Sabrina Brennan, who is also a long-time advocate of women participating in the contest, made the prediction because organizers filed for bankruptcy on Tuesday; Red Bull Media House, which livestreams the event, has filed a lawsuit against organizers and she doesn’t believe organizers have the money to pay the athletes.

Also, among other reasons, any buyer will need a host of permits, which will likely take longer than is left in the competition window, which ends March 31.

Organizers Titans of Mavericks LLC and Cartel Management Inc. both filed for Chapter 11 bankruptcy on Tuesday to sell the company to a larger outfit, the event’s founder said in a statement and court documents show.

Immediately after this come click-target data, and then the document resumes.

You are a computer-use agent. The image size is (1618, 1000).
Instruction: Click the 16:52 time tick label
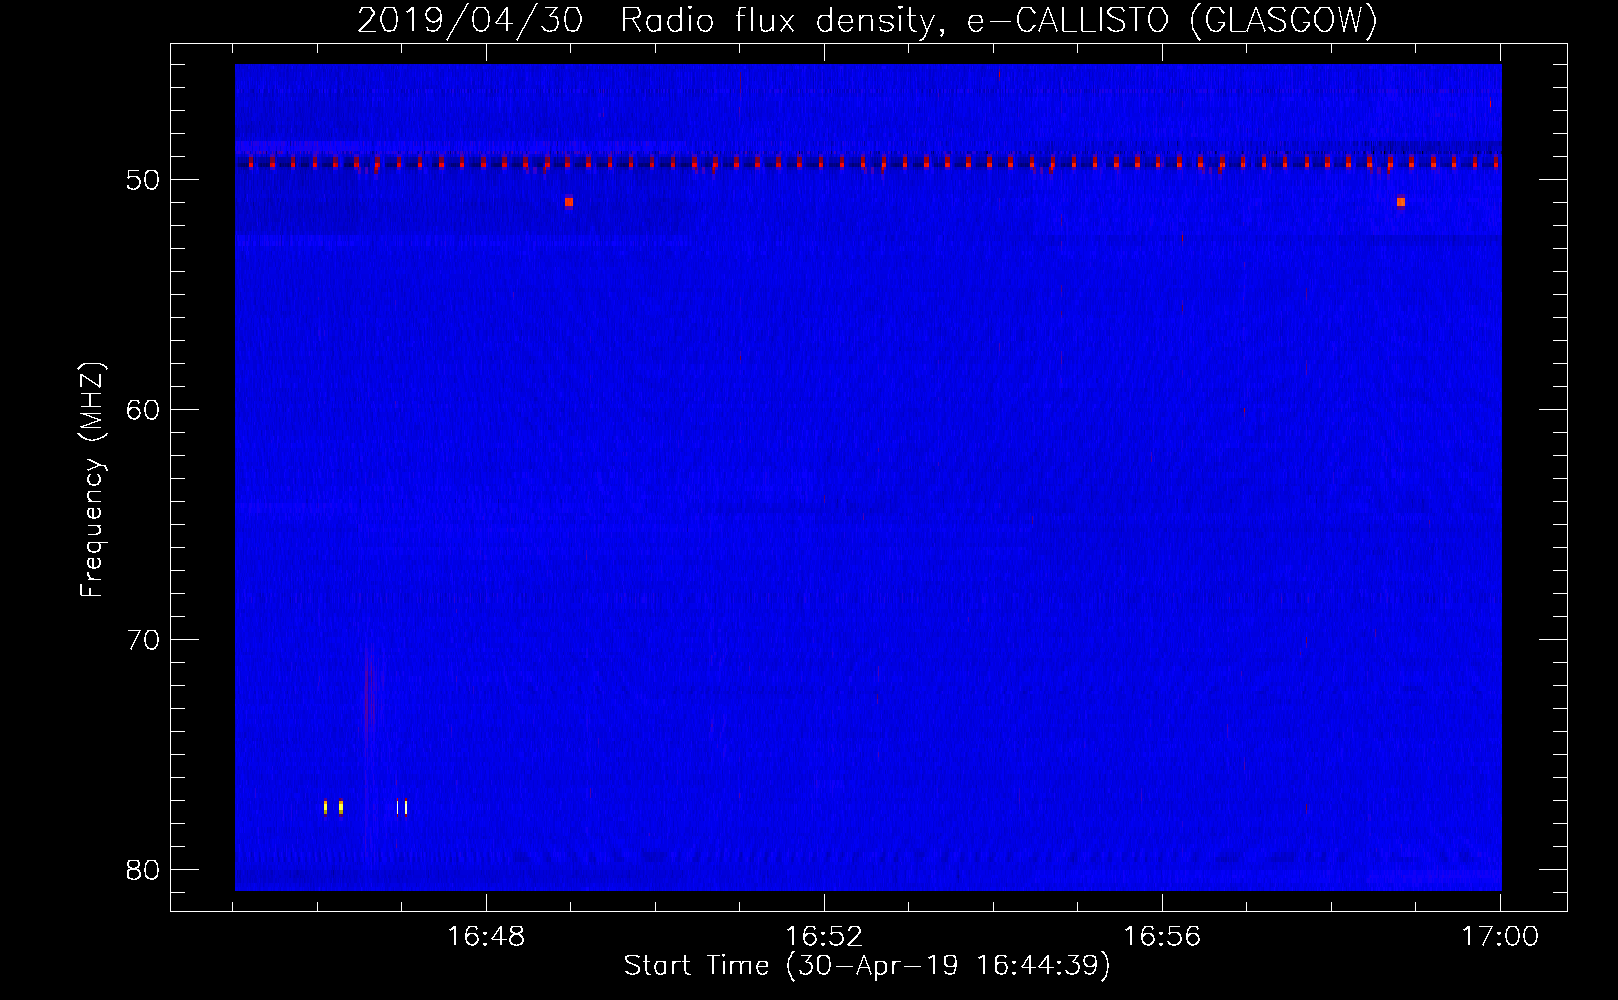pyautogui.click(x=823, y=936)
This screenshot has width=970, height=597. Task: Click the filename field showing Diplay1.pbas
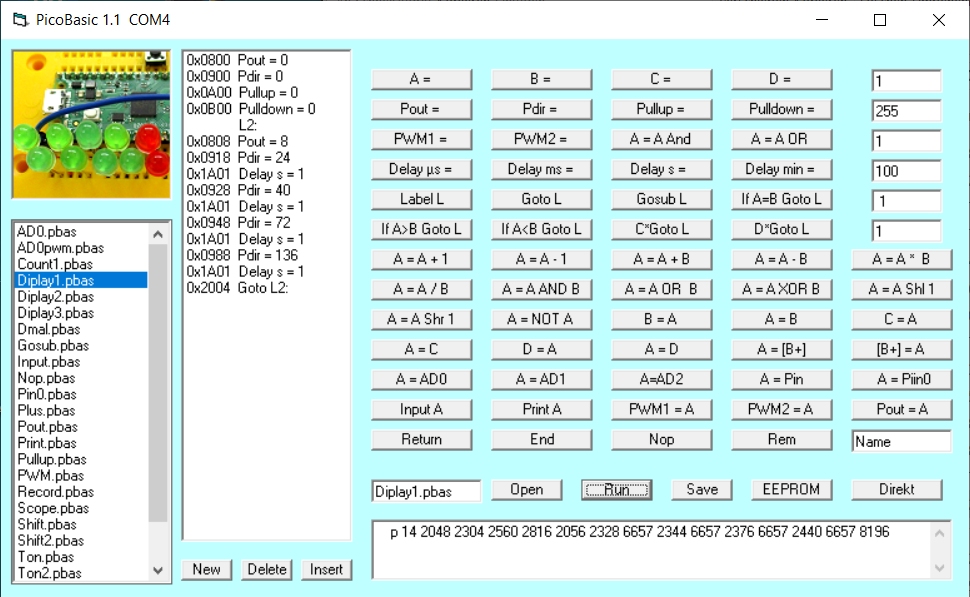tap(426, 491)
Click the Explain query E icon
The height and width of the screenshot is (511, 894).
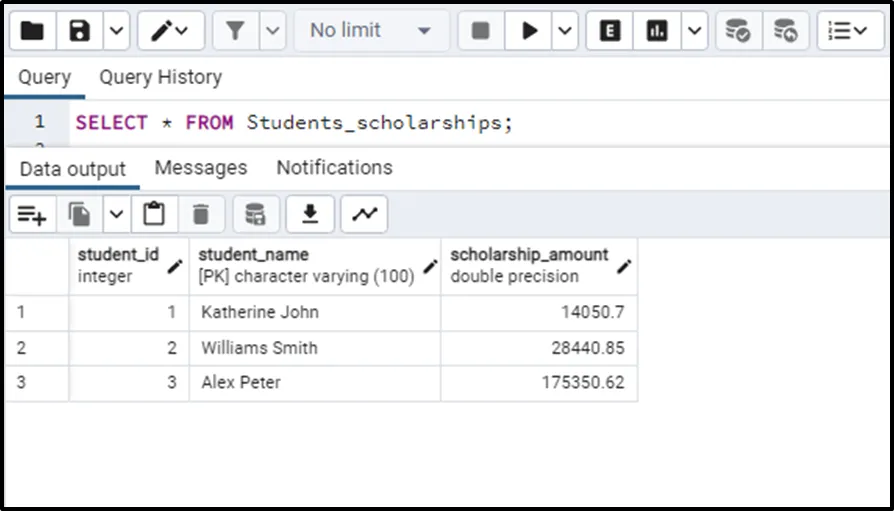[608, 31]
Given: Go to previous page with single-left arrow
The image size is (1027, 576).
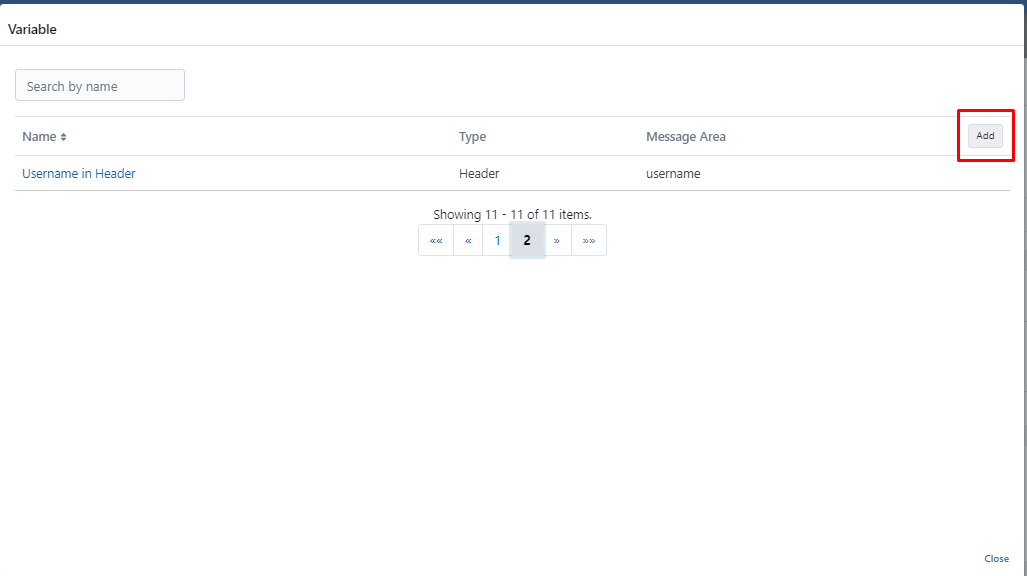Looking at the screenshot, I should [x=468, y=240].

The organizers said that since 2014, they have invested $3 million in the competition and the filing is meant to preserve the value of the enterprise and make for an orderly sale of the assets and intellectual property.

Founder Griffin Guess said:

“It is time for a larger organization to gain from all of our hard work. … The process will allow Titans of Mavericks to reach new heights in the right hands.”

Guess is listed in court documents as a managing member of Titans of Mavericks LLC and president of Cartel Management Inc., both of which are seeking protection in U.S. Bankruptcy Court in the Central District of California in Los Angeles.

The competition, which started in 1999, draws top surfers from around the world for one day of big wave surfing with waves of up to 60 feet, according to organizers.

Surfers have 48 hours to get to Half Moon Bay when organizers decide the conditions are right. This year’s competition window officially started on Nov. 1.

Last year, Nic Lamb of Santa Cruz was the winner.

This year was to be the first in which women compete. If the contest does go on, the women would compete for $30,000 in prize money, organizers said.

A statement from the Committee for Equity in Women’s Surfing said they are disappointed but not surprised by the bankruptcy filings.

The committee said that it suspected there were problems when contest officials failed to hold the contest in November when there were two days of perfect conditions and a day last month with perfect conditions.

Court documents show officials with Titans of Mavericks LLC had debts of $100,001 to $500,000 and assets of $50,000 or less. Cartel Management, which is based in Los Angeles, listed debts of $1,000,001 to $10 million.

Attorney David Neal, who is representing both companies, could not be reached for comment on the bankruptcy filing or to say for sure whether the contest will go on this year.